• _Task input_:

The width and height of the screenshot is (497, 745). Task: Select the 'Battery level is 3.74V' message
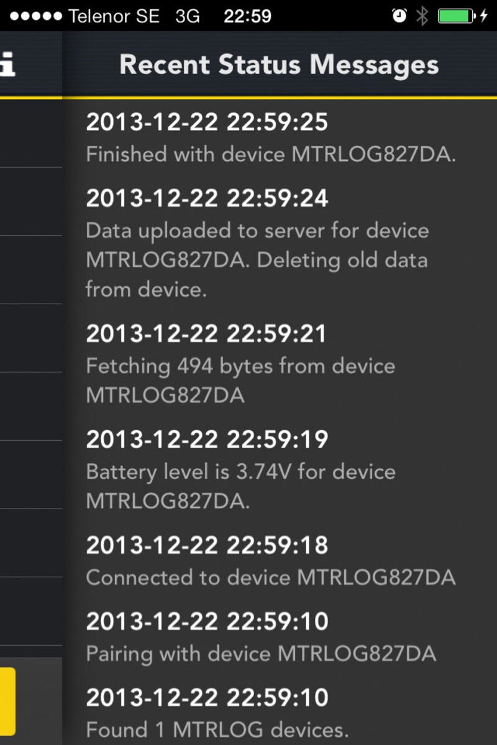240,486

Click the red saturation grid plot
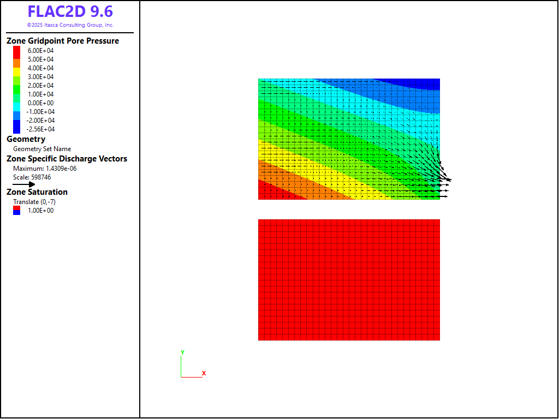tap(349, 280)
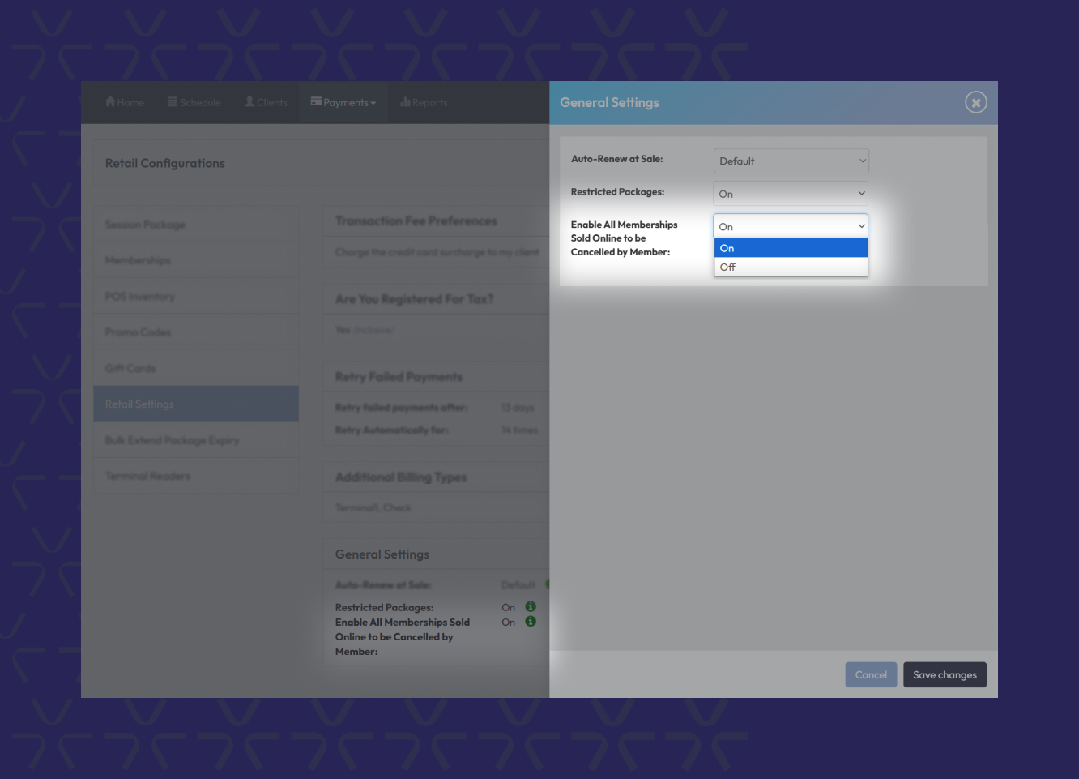Select Retail Settings in the sidebar
This screenshot has height=779, width=1079.
(196, 404)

• _What you have to do_:
Transcribe all of the material exactly, leaving out whatever pictures it contains.

• _Your response_:
The width and height of the screenshot is (497, 745). Task: Select the 'Battery level is 3.74V' message
240,486

Click the red saturation grid plot
tap(349, 280)
Select Retail Settings in the sidebar
This screenshot has height=779, width=1079.
(196, 404)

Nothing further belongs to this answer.